If you're referencing/importing/wrapping functions from external sources like the WinAPI or Razer's APIs you can simply copy documentation from the original source (MSDN for example). This usually means you get properly written documentation that is easy (ok, most of the time anyway) to understand.

Submitting a pull request

Good, we didn't scare you off with all these requirements, and you are on your way to submitting your first pull request!

When making a pull request, if is often convenient to make a branch just for that request (so that you can continue working on your main development branch while your pull request is being reviewed). These branches are typically named patch-<counter> but can be anything you desire, like a descriptive name for what the PR is about. If you decide to name branches based on the change, make sure you keep them quite short.

Another very positive thing for both you and us, the maintainers, is to avoid pull requests with a lot of commits that don't share anything in common. Imagine if you submit a pull request that implements a car and a pineapple. We decide that we like your car implementation, but that we're not quite ready for fruits yet. But we cannot choose, as you put them both in the same pull request!

So always make sure that your pull request is handling one type of feature or change.

Other things to keep in mind is to include details about what your feature or change is about in the pull request message. The more information the better! And make sure to give your pull request a relevant name, too.

When you submit a pull request, there will be a handy template for you to read through so you don't forget any of the important parts!
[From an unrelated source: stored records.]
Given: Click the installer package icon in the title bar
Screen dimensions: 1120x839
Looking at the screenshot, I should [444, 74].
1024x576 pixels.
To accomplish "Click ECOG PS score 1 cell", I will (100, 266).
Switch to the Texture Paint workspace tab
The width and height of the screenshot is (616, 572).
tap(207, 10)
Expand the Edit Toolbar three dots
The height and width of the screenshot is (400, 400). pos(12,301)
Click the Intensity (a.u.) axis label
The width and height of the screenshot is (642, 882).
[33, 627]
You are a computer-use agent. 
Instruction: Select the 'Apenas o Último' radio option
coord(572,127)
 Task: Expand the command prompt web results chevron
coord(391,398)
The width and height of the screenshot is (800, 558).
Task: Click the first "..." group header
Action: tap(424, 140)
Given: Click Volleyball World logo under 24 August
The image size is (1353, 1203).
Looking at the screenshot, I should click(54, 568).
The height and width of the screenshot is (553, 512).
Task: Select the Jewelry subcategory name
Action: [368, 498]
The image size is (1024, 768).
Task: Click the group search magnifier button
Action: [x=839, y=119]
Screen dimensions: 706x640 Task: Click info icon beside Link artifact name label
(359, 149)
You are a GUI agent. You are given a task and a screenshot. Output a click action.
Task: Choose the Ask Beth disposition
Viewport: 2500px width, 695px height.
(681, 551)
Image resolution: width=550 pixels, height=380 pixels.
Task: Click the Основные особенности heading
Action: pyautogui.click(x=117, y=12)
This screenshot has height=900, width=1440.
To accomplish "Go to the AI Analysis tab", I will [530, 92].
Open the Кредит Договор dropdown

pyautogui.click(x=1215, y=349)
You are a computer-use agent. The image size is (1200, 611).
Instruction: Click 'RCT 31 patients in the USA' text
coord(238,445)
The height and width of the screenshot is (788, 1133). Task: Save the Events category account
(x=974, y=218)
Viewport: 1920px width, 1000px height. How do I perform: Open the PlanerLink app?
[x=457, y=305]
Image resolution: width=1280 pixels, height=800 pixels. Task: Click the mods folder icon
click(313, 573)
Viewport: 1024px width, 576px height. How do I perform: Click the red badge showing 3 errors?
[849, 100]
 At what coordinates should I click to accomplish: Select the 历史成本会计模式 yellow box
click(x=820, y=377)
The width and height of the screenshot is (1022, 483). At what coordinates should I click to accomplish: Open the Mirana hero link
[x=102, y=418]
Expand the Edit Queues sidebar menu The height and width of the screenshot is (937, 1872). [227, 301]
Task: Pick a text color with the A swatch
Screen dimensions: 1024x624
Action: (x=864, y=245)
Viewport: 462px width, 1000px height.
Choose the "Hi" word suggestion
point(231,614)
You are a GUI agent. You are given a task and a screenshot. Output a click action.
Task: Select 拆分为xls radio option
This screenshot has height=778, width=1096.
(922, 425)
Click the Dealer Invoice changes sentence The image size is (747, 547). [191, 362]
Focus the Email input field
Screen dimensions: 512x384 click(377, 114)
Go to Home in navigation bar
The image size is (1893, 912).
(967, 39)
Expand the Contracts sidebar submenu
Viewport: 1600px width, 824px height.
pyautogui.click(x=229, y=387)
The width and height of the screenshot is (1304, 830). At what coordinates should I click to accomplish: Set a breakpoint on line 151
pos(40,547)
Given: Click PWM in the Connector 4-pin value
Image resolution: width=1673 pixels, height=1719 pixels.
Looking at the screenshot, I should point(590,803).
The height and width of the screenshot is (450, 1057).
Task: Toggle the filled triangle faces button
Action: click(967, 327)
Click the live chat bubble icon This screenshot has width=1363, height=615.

Pull request target branch

When submitting your pull request, make sure you are targeting the develop branch of the main repo. If you target the wrong branch we will close your pull request. Don't feel bad though, just re-create it with the correct target branch! (We have to close it as GitHub does not support changing the target branch on an existing pull request.)

Hotfixes

Hotfixes are special, and are treated differently than other branches. A hotfix is branched from master and merged back into master and then to develop. If you ever write a hotfix, keep this in mind. Hotfixes branch from master, not develop.